In 1990 she competed in her first major international competition, the 1990, European Championships in Athens. There she won bronze on the balance beam, and she placed fifth on floor and sixth all-around.

Neculiță won the bronze medal with the team at the 1991 World Championships. The team showed a good performance in the team optionals but, together with Eugenia Popa, Maria was heavily criticized by the press and by coach Belu for having let the crowd interfere with their performance during the team compulsories. At this competition Maria did not qualify in any of the final events

However, one year later she had one of her best meets at the 1992 World Championships, tying for silver on beam with Li Yifang and for bronze on floor with Tatiana Lysenko. Her floor routine showed musicality, style and world class tumbling, establishing her as one of the medal contenders on floor for the 1992 Olympic Games.
In 1992 she also tied with Gina Gogean for the all around title and won the floor title at the 1992 International Championships of Romania.

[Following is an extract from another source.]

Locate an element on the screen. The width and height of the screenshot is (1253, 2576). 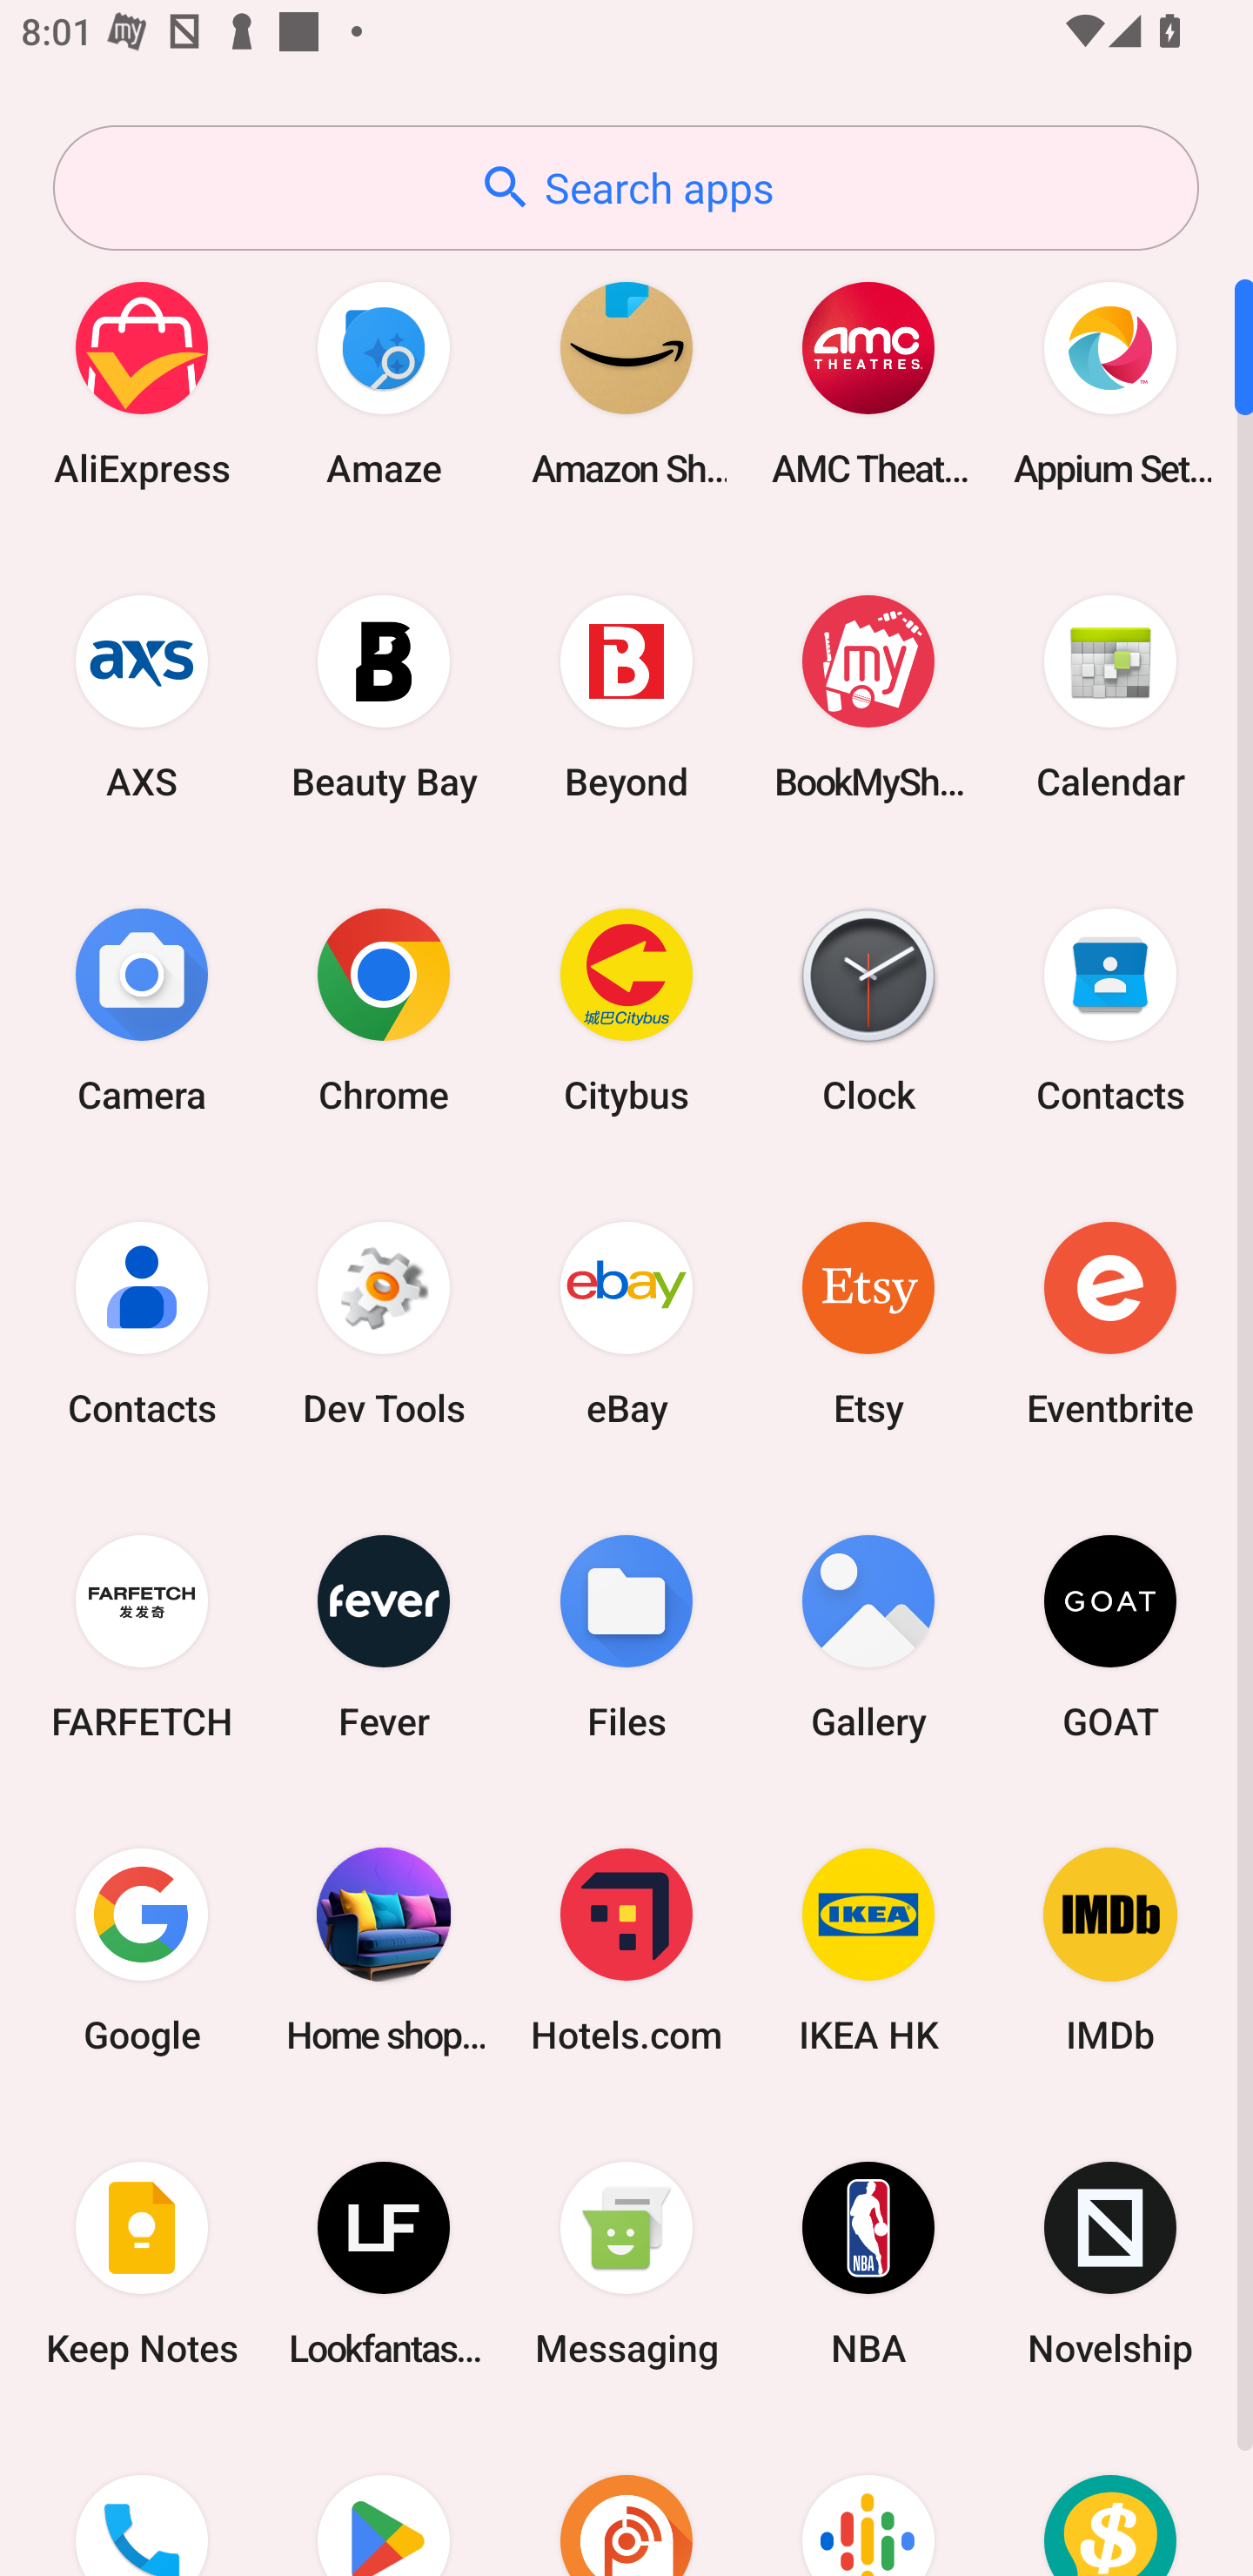
Price is located at coordinates (1110, 2499).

Together with Lavinia Miloșovici, Gina Gogean, Mirela Paşca, Vanda Hădărean, and Cristina Bontaș, Maria was a member of the silver winning Romanian team at the 1992 Summer Olympics Barcelona, Spain. Unfortunately, in the qualifications for the floor and beam finals she placed seventeenth and sixteenth, respectively. Therefore, she did not compete in the final events. Instead, her teammates Miloșovici and Bontaș won the gold and the bronze in the floor final, respectively.

Her last competition was the 1992 Balkan games where she won the all around (ahead of Gina Gogean), the floor and beam finals and finished second on bars.

==Post-retirement==
Neculiță retired in 1992. In 1995 she went to Italy to coach at the Nuoro at the Centro Sportivo Osaka club.